◆ WHAT YOU ARE ASKED TO DO ◆
Rewrite the rows from the one with "RODO (265, 2559)" up to and including the one with "Crédits (195, 2553)", and give only those rows, keeping each request line unchanged. Multiply every x and y coordinate in the answers by 1.85 and round each to a whole number, with halves rounding up.
----
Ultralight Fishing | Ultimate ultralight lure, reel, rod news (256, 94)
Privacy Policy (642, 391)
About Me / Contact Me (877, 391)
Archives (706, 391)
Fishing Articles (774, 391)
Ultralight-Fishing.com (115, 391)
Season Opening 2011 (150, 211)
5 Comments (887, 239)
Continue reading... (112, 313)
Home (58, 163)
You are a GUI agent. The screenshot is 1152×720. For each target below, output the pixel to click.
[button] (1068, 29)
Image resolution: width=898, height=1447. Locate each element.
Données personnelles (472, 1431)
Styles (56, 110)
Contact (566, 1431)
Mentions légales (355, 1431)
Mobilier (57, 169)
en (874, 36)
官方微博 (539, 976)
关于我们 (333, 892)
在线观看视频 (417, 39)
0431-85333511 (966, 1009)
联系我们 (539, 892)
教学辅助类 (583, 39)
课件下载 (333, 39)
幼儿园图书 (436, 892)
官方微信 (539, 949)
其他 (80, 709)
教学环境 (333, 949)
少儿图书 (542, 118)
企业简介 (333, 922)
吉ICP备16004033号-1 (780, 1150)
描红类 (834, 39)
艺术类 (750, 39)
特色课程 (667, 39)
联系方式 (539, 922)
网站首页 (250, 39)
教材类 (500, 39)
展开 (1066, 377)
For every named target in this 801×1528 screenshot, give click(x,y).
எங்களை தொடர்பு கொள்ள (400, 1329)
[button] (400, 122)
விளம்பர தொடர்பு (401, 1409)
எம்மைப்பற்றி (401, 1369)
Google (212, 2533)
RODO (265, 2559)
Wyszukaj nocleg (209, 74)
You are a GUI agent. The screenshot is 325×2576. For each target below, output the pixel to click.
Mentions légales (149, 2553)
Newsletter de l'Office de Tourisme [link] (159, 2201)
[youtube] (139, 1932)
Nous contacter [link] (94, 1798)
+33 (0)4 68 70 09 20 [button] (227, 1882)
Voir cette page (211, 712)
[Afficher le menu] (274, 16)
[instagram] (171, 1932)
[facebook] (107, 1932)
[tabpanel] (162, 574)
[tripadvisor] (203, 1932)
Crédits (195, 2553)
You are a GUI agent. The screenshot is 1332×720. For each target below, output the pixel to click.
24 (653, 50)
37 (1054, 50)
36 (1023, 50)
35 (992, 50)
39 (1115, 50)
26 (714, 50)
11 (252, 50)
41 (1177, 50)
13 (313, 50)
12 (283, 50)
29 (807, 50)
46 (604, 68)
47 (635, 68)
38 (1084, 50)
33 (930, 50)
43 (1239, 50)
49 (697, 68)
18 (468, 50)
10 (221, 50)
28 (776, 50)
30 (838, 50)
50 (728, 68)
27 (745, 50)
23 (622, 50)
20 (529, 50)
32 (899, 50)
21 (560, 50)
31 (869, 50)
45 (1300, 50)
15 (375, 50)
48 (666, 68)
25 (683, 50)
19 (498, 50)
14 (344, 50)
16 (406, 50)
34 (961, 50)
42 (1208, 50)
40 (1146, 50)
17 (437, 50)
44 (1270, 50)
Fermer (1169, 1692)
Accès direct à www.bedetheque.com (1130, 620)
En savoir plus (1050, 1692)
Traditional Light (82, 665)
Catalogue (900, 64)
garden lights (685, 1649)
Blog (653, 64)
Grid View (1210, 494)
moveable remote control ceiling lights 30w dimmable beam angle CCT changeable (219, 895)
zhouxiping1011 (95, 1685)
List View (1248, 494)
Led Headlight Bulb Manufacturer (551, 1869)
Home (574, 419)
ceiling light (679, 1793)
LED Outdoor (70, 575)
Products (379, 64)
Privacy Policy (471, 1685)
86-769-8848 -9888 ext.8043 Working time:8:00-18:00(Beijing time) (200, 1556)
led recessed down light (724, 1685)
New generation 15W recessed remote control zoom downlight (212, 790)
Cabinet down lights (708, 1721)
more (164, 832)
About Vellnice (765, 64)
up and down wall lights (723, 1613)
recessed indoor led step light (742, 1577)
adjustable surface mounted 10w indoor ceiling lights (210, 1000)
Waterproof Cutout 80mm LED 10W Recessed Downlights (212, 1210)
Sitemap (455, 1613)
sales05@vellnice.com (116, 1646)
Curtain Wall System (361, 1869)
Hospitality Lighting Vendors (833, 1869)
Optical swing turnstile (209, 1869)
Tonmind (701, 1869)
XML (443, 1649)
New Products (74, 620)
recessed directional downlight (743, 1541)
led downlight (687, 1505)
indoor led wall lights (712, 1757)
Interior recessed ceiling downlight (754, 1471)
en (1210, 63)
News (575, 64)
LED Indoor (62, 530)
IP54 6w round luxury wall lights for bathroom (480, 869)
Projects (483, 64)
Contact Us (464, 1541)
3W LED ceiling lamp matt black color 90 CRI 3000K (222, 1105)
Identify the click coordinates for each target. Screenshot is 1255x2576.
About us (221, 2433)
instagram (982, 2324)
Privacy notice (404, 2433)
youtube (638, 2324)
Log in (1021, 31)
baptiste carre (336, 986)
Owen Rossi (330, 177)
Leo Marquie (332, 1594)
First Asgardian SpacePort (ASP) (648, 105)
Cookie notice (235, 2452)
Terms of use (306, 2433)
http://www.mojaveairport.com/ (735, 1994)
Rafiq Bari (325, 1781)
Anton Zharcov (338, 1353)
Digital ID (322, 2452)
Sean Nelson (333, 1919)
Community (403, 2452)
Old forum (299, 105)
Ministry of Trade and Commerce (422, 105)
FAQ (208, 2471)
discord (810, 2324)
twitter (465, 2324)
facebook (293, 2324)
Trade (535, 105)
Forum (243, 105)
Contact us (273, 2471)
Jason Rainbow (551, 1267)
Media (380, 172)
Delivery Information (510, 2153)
----
◆ EXERCISE RESPONSE ◆
RODO (490, 4734)
Wyszukaj nocleg (387, 137)
You are a GUI agent. The screenshot is 325×2576. For each target below, output the pixel to click.
Mentions légales (276, 4723)
Newsletter de l'Office de Tourisme [link] (294, 4072)
[youtube] (257, 3574)
Nous contacter [link] (174, 3326)
+33 (0)4 68 70 09 20 [button] (420, 3482)
Voir cette page (390, 1317)
[Afficher le menu] (507, 30)
[instagram] (316, 3574)
[facebook] (198, 3574)
[tabpanel] (300, 1062)
[tripadvisor] (376, 3574)
Crédits (361, 4723)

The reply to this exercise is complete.